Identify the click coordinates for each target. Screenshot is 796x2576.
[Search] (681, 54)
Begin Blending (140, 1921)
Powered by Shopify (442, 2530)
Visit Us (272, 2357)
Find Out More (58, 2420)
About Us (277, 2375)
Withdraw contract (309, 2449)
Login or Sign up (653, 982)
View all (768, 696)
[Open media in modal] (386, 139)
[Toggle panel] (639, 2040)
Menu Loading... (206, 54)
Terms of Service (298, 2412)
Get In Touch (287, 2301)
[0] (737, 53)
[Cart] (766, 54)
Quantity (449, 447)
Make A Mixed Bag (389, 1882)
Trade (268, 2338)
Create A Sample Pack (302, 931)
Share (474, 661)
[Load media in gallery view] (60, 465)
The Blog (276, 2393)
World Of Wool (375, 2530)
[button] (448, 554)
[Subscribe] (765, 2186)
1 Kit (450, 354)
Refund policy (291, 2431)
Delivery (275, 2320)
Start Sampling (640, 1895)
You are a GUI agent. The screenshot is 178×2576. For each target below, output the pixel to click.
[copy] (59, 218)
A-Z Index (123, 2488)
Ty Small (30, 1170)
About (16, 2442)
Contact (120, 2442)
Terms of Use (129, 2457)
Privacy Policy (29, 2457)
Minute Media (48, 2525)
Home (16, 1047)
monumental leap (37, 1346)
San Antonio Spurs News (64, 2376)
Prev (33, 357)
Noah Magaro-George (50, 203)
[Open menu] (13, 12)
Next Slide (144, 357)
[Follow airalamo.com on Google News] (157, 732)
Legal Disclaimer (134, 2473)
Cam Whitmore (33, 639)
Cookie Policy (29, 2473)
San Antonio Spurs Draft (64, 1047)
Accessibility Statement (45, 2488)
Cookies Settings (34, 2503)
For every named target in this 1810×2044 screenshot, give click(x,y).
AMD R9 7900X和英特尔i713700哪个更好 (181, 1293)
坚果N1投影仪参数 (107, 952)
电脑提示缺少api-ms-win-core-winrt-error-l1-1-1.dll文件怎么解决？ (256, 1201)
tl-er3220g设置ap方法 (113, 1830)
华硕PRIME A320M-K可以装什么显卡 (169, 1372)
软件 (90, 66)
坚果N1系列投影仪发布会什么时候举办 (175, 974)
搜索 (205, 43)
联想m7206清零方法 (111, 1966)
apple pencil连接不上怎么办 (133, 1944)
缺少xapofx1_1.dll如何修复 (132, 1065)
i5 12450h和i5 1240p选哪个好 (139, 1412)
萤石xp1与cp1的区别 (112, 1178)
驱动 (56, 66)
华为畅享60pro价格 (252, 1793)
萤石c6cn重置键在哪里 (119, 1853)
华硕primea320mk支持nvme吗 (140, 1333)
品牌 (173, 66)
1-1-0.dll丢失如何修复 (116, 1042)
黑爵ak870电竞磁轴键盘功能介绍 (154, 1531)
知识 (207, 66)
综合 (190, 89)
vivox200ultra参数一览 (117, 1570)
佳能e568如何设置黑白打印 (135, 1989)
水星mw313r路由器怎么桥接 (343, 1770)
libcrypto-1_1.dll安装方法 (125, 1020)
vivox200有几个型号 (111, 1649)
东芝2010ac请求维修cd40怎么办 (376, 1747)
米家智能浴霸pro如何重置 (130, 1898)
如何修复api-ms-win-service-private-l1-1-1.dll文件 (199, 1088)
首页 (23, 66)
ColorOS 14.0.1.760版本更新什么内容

* **Aim of the exercise**
The lines you need are those with the word "click"; list them from the entries.

* **Solution to this exercise**
Identify the click coordinates for each target. Screenshot is 796x2576.
You are a GUI agent. The screenshot is 178×2576. For each target below, output the pixel to click.
For every named target in this 1810×2044 screenshot, give click(x,y).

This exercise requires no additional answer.